Traite et trafic des êtres humains

La traite des êtres humains consiste en l’exploitation d’individus à des fins lucratives. Il s’agit d’une forme d’esclavage moderne. L’exploitation peut être sexuelle -dans la prostitution par exemple- ou économique : dans le bâtiment, l’horeca ou le travail domestique. La traite des êtres humains se différencie du trafic des êtres humains. Celui-ci se définit par le fait de faire passer illégalement une frontière à des individus à des fins lucratives.

Rôle légal de Myria

Myria a été chargé depuis 1995 d’une mission spécifique de stimulation, de coordination et de suivi de la politique de lutte contre la traite des êtres humains. Avec la loi du 10 août 2005, cette mission a été étendue au trafic des êtres humains. Un arrêté royal du 16 mai 2004 détaille ces missions.

Rapporteur national indépendant

Myria publie un rapport annuel indépendant et public dans lequel il évalue l'évolution et les résultats de la lutte contre la traite et le trafic des êtres humains. Il le remet au gouvernement et au parlement. Ce rapport critique donne une impulsion et un soutien important à tous les acteurs de terrain.

Coordination entre les centres d’accueil spécialisés pour les victimes

Myria coordonne la collaboration entre les trois centres d'accueil spécialisés pour les victimes de la traite des êtres humains : Payoke (Anvers), PAG-ASA (Bruxelles) et Sürya (Liège). Il organise régulièrement des réunions de concertation et intervient, si nécessaire, auprès des autorités compétentes en vue de trouver des solutions aux problèmes rencontrés.

Parties civiles

Myria peut également agir en justice et se constituer partie civile, en son nom propre et au nom des victimes tant en matière de traite que de trafic d’êtres humains. Ainsi, il peut agir en justice dans des cas d’exploitation dans le domaine de la prostitution, de l'horeca, de la confection, de l'horticulture ou du personnel domestique, ou dans des cas de réseaux de trafic à grande échelle. Outre les dossiers pour lesquels il se constitue partie civile, Myria suit la jurisprudence utile en matière de traite et de trafic des êtres humains.

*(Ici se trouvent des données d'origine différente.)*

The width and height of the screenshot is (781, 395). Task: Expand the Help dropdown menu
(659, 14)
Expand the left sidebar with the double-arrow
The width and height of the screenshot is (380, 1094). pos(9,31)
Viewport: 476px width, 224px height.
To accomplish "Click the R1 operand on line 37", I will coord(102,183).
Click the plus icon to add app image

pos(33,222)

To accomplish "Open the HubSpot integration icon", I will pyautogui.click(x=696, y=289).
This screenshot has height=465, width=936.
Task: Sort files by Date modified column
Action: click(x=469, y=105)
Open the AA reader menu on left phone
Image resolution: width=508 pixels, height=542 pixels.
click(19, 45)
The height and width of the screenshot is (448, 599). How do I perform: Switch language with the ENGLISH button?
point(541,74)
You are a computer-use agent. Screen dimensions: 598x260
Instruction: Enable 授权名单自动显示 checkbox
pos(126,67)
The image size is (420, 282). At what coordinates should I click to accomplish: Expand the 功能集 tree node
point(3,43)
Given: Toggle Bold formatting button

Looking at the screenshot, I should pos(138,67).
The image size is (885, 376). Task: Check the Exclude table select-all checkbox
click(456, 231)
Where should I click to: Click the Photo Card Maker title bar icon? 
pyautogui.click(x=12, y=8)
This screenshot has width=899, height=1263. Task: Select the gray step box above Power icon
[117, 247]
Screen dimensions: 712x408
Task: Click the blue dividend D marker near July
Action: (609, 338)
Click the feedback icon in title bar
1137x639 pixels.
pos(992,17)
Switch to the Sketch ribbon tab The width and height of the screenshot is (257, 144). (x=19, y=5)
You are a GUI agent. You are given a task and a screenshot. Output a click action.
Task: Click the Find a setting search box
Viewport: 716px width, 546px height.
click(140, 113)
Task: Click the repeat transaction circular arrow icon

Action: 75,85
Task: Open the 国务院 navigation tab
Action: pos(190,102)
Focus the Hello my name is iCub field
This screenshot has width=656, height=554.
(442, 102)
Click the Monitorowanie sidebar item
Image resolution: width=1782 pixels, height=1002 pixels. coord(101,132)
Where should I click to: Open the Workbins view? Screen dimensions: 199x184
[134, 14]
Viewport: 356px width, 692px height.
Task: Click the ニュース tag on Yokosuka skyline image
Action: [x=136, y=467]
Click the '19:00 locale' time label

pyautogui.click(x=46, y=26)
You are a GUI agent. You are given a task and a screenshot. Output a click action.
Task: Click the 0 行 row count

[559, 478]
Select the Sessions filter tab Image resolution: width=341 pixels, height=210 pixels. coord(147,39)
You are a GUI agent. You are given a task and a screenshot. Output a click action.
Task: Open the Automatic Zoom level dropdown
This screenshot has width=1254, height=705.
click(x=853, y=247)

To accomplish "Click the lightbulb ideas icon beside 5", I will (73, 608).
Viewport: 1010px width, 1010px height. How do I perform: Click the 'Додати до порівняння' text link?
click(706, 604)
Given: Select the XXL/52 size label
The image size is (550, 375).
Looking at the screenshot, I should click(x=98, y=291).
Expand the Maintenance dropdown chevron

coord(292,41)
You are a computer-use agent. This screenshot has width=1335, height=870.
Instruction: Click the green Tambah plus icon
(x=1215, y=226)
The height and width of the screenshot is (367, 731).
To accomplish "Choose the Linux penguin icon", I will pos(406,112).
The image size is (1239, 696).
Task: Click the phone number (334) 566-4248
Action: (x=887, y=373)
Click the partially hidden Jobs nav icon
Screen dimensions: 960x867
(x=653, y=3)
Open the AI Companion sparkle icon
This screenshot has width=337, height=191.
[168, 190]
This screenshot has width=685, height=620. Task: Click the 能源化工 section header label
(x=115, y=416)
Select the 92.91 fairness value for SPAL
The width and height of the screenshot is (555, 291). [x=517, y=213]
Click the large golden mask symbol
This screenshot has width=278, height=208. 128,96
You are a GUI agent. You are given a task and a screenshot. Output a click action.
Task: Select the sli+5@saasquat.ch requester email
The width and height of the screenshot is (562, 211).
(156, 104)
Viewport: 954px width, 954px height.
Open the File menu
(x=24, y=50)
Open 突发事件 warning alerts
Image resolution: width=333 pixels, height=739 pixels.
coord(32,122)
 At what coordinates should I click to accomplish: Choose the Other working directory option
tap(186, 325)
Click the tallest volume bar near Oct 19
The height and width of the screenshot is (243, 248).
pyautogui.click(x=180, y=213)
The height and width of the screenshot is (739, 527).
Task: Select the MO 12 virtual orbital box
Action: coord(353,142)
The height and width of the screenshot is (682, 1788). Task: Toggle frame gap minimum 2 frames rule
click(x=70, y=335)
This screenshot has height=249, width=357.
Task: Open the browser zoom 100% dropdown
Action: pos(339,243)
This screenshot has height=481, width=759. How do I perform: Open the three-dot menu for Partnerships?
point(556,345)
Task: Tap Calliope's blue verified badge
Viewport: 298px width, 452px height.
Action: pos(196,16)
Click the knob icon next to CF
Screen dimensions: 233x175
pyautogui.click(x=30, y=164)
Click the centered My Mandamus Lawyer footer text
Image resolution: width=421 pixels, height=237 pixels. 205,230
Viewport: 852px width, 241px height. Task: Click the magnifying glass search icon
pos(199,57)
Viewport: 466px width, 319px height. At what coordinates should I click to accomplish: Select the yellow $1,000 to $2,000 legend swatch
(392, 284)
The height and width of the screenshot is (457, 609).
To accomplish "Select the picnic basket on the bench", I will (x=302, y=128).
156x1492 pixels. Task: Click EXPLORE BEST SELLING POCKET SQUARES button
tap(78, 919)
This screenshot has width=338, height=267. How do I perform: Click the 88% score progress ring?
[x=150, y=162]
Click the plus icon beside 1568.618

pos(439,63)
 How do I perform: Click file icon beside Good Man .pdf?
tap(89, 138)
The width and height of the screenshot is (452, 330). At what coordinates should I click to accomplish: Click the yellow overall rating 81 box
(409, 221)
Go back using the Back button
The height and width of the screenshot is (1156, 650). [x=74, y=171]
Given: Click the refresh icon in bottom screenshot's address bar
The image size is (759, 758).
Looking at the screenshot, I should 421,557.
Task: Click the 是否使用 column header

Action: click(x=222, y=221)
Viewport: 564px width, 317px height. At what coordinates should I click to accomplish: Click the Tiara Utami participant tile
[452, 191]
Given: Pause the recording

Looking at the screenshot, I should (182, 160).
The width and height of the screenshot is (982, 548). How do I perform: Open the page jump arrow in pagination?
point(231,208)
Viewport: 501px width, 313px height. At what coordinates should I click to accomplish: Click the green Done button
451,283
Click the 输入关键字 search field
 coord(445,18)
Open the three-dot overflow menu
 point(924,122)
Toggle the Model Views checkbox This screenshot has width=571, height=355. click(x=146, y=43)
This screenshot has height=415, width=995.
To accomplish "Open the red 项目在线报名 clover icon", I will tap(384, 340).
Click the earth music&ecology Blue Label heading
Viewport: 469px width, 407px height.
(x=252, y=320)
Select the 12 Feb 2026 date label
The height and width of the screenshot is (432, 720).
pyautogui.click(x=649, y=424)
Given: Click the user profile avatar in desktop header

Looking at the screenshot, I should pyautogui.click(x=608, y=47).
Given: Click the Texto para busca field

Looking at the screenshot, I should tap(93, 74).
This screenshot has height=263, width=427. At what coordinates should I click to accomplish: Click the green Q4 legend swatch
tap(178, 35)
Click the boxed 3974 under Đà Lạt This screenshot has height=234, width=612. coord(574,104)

Cellule interdépartementale de coordination

Dans la lutte contre la traite et le trafic des êtres humains, la Belgique choisit une approche multidisciplinaire. Sous ce rapport, Myria assure le secrétariat de la Cellule interdépartementale de coordination de la lutte contre le trafic et la traite des êtres humains. C’est l’instance de coordination nationale de la politique en cette matière. Elle est présidée par le ministre de la Justice.